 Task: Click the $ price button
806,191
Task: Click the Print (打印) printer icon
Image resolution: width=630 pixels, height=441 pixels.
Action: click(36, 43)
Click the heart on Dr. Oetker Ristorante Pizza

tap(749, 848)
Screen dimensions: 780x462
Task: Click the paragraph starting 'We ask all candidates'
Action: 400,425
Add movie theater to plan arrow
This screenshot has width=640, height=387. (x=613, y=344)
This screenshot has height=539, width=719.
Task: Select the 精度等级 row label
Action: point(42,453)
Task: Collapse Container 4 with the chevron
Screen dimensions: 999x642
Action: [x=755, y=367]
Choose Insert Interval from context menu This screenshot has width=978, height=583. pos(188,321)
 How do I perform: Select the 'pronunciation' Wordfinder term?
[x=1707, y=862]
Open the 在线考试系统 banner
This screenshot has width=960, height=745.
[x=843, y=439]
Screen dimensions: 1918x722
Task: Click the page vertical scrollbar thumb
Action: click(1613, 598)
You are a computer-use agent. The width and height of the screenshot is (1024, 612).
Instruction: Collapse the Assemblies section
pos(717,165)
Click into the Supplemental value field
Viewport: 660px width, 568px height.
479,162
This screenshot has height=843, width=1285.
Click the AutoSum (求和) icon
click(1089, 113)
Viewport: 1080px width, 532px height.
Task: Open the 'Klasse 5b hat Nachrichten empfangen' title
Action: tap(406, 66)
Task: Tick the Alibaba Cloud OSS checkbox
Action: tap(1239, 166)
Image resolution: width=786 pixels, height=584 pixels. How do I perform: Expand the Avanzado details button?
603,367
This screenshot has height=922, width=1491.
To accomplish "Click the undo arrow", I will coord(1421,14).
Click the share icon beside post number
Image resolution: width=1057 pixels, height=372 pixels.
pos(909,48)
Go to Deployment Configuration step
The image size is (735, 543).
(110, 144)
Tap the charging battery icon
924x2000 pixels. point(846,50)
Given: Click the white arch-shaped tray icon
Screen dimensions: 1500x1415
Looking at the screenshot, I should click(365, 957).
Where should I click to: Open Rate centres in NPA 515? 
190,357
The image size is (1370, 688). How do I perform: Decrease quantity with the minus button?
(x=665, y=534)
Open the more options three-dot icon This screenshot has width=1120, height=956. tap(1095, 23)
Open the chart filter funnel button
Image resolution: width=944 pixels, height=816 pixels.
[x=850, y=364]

WORK TO COMPLETE:
Starting from the line with "This screenshot has height=843, width=1285.", write out every remaining line of the data above exactly, the final line included, and nothing before it.

SOLUTION TO THIS PROBLEM:
This screenshot has height=843, width=1285.
Click the AutoSum (求和) icon
click(1089, 113)
Viewport: 1080px width, 532px height.
Task: Open the 'Klasse 5b hat Nachrichten empfangen' title
Action: tap(406, 66)
Task: Tick the Alibaba Cloud OSS checkbox
Action: tap(1239, 166)
Image resolution: width=786 pixels, height=584 pixels. How do I perform: Expand the Avanzado details button?
603,367
This screenshot has height=922, width=1491.
To accomplish "Click the undo arrow", I will coord(1421,14).
Click the share icon beside post number
Image resolution: width=1057 pixels, height=372 pixels.
pos(909,48)
Go to Deployment Configuration step
The image size is (735, 543).
(110, 144)
Tap the charging battery icon
924x2000 pixels. point(846,50)
Given: Click the white arch-shaped tray icon
Screen dimensions: 1500x1415
Looking at the screenshot, I should click(365, 957).
Where should I click to: Open Rate centres in NPA 515? 
190,357
The image size is (1370, 688). How do I perform: Decrease quantity with the minus button?
(x=665, y=534)
Open the more options three-dot icon This screenshot has width=1120, height=956. tap(1095, 23)
Open the chart filter funnel button
Image resolution: width=944 pixels, height=816 pixels.
[x=850, y=364]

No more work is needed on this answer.